PePPeR - PErsonalized Perturbation ProfilER
PePPeR (Personalized Perturbation ProfileR) is an R package providing methods to fetch expression data sets from the GEO database, identify per-individual or group-wise differentially expressed (DE) genes and construct individual perturbation profiles.
Requirements
Depends:
- R (>= 3.0.2)
Imports:
- Biobase
- GEOquery
Suggests:
- limma
- affy
- samr
- preprocessCore
- makecdfenv
Installation
Directly from GitHub
You can use install_github()
method in devtools package
install.packages("devtools")
library(devtools)
install_github("emreg00/pepper", dependencies = T)
From an archieve file
Create a tarball containing the files in the repository
tar cvzf pepper.tgz --exclude .git pepper/
Install it using R
R CMD INSTALL pepper.tgz
Usage
> library(PEPPER)
>
See the documentation on the following functions for their use (?function.name):
fetch.expression.data
: for fetching information from NCBI GEO data basefind.de.genes
: for getting group-wise DE genesget.z.matrix
andget.z.score
andget.peeps.from.z.matrix
: for getting per-individual DE genes
See classify.simple.R
function for an example on how to use PeePs for sample classification.
Case study: Getting DE genes in a reprocessed GEO Parkinson data set (GSE7621)

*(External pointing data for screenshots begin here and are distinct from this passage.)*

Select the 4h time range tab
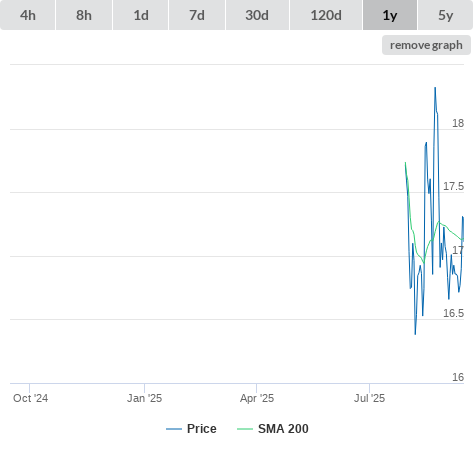[28, 15]
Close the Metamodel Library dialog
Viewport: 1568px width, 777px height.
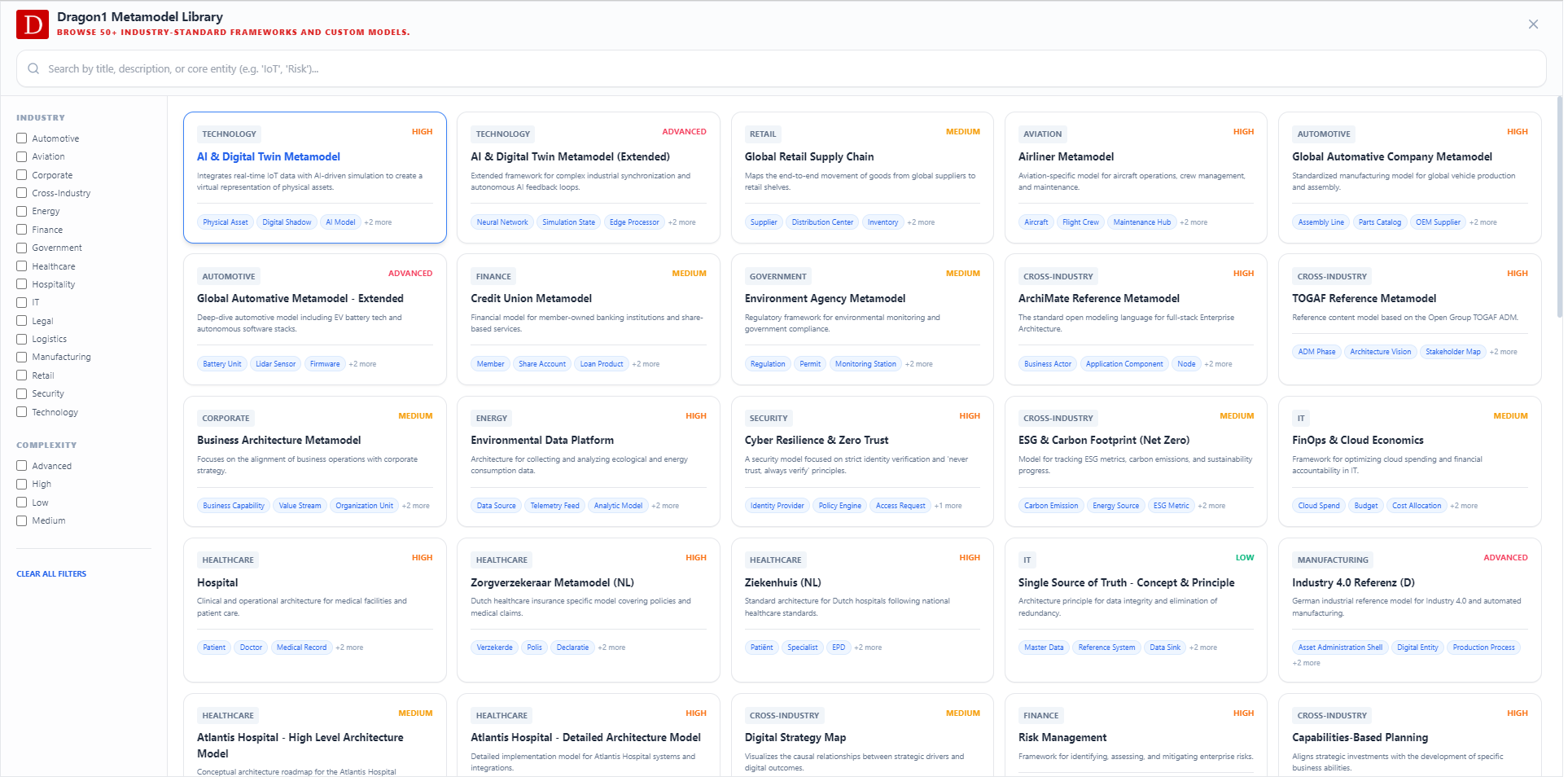coord(1533,24)
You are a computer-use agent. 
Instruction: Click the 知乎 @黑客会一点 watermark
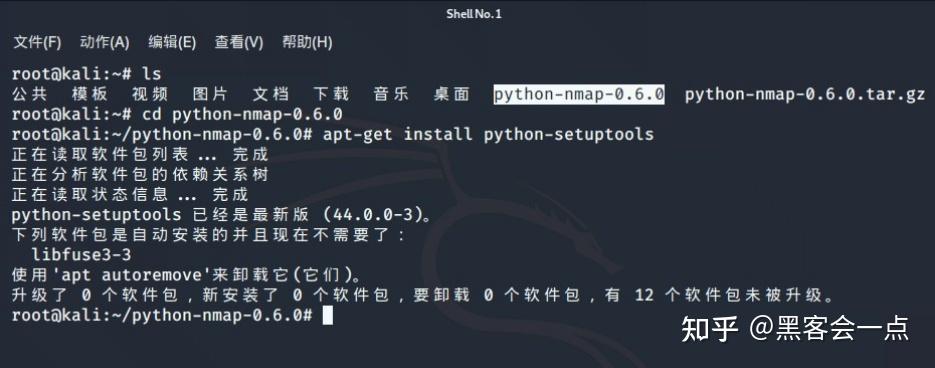coord(795,328)
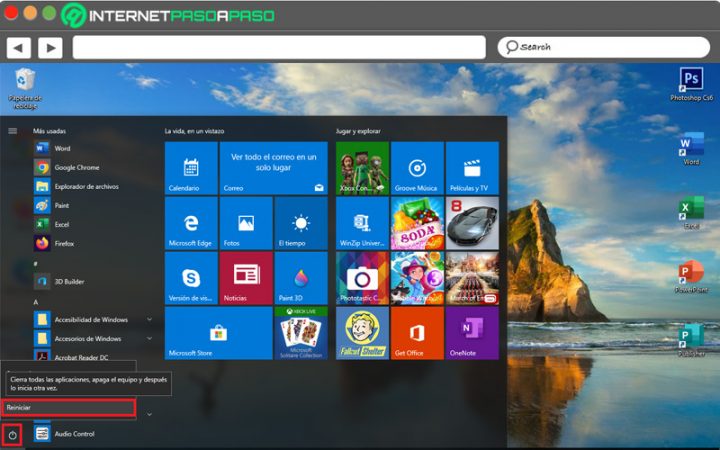Open the Correo mail tile
The image size is (720, 450).
(x=273, y=167)
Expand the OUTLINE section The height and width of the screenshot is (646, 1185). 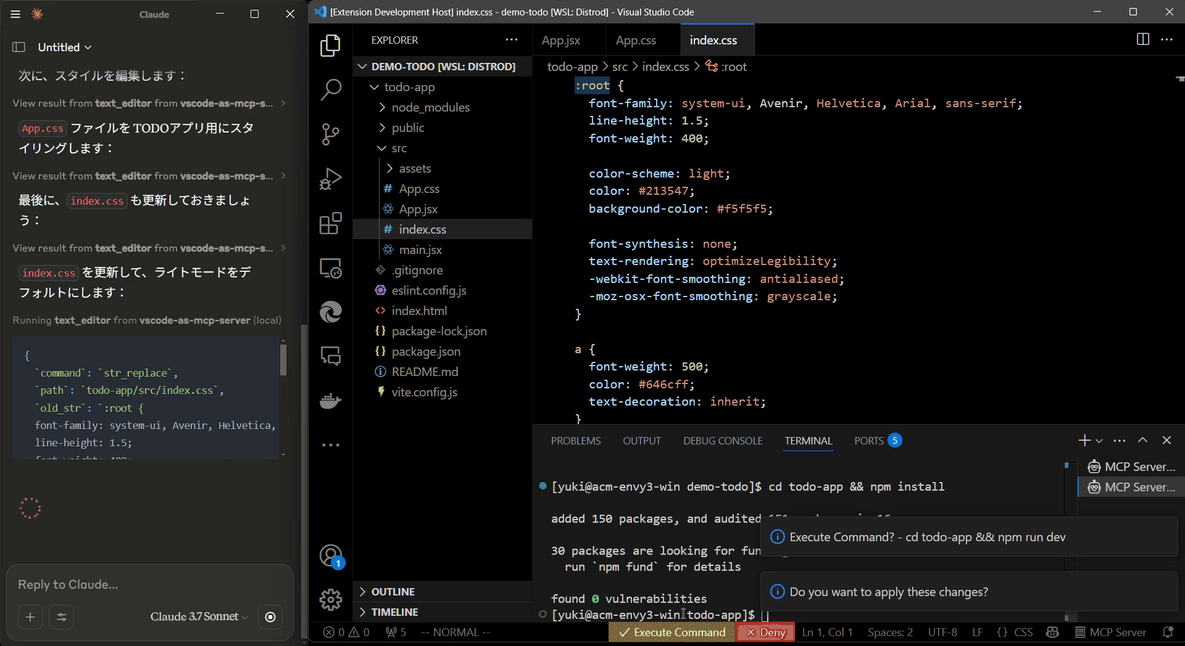(393, 592)
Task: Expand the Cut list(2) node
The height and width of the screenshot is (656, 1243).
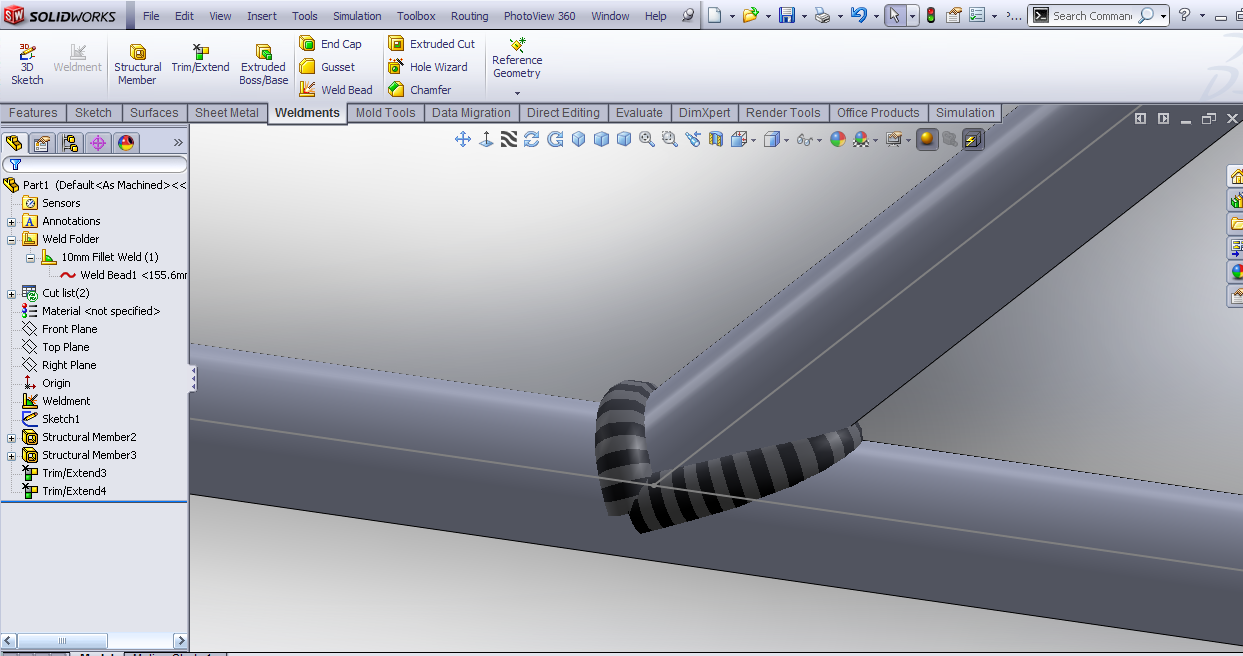Action: [12, 294]
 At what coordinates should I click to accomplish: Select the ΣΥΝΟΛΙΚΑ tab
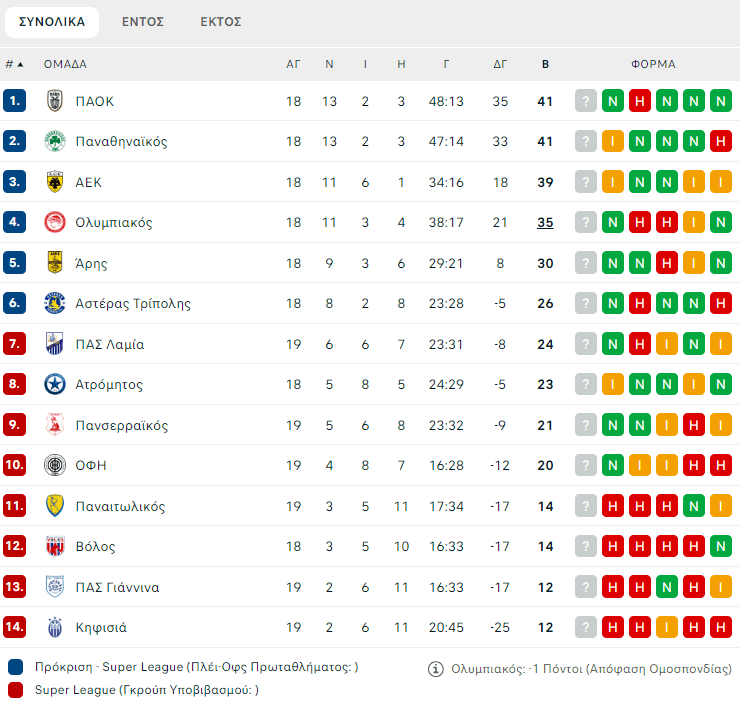click(x=52, y=21)
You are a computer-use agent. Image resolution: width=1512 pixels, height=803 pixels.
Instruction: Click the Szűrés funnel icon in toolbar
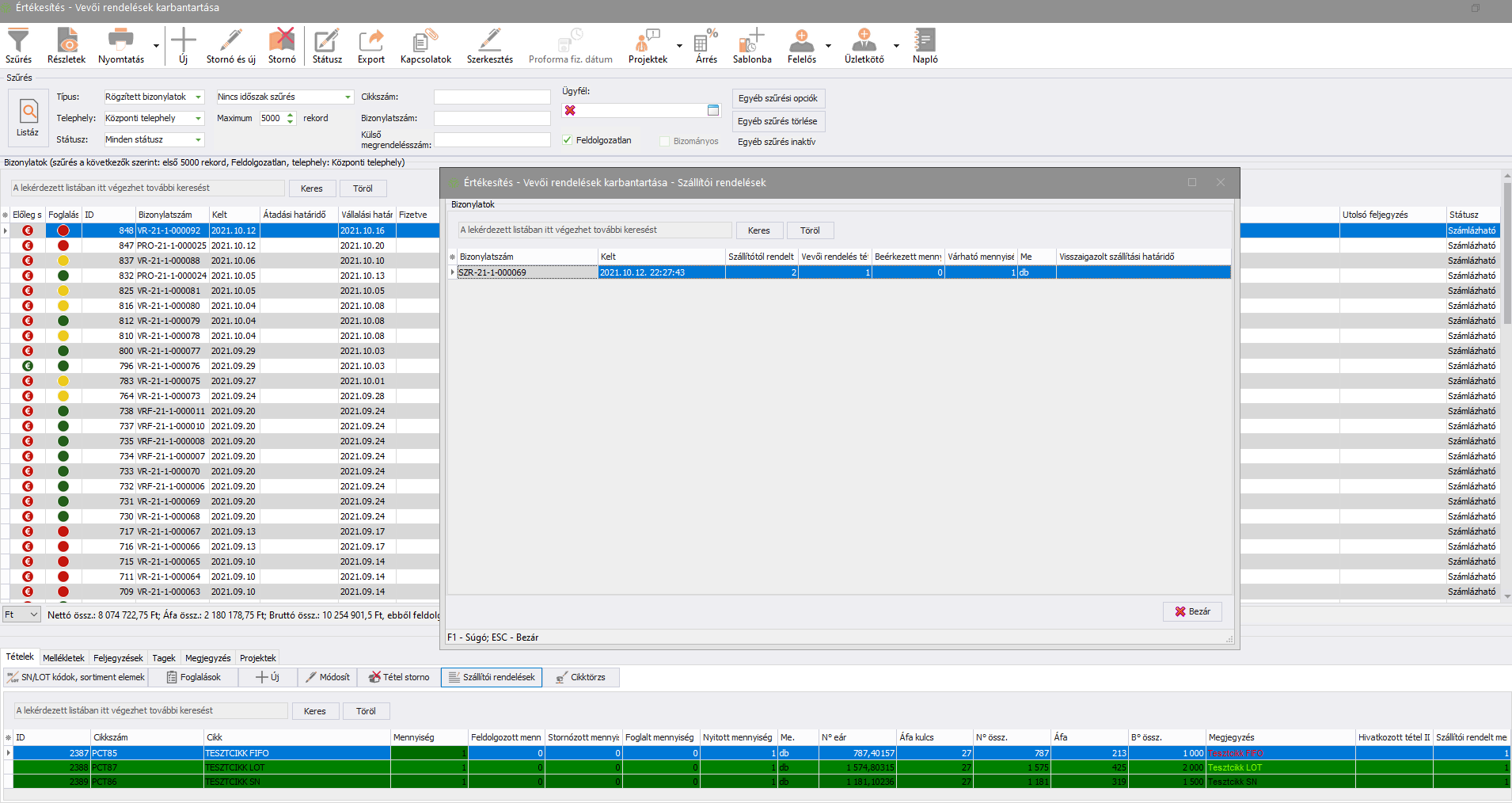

- Fetch the Parkinson data set available at GEO, reprocess it using affy package and map probes to gene ids
# Data set specific parameters
geo.id <- "GSE7621" # GEO id of the data set
probe.conversion <- "ENTREZ_GENE_ID" # column name for gene id mapping
conversion.map <- NULL # probe to gene mapping, if NULL uses the mapping in the data set
conversion.mapping.function <- NULL # modify probe names using this function
sample.mapping.column <- "characteristics_ch1" # column to use for sample mapping
geo.id.sub <- NULL # the platform to use if there are multiple platform annotations
reprocess <- "affy" # reprocessing type for raw data
output.dir <- "./"
# Get the expression and sample mapping info from the reprocessed data set
d <- fetch.expression.data(geo.id, sample.mapping.column = sample.mapping.column, do.log2 = NULL, probe.conversion = probe.conversion, conversion.map = conversion.map, conversion.mapping.function = conversion.mapping.function, output.dir = output.dir, geo.id.sub = geo.id.sub, reprocess = reprocess)
expr <- d$expr
sample.mapping <- d$sample.mapping
- Get group-wise DE
states.case <- c("Parkinson's Disease")
states.control <- c("Old Control")
out.file <- "case_mapping.dat"
sample.mapping <- convert.sample.mapping.to.case.control(sample.mapping, states.case, states.control, out.file = out.file)
adjust.method <- 'BH'
fdr.cutoff <- 0.05
out.file <- "de.dat"
de <- find.de.genes(expr, sample.mapping, c("case", "control"), method="limma", out.file, adjust.method=adjust.method, cutoff=fdr.cutoff, functional.enrichment="kegg")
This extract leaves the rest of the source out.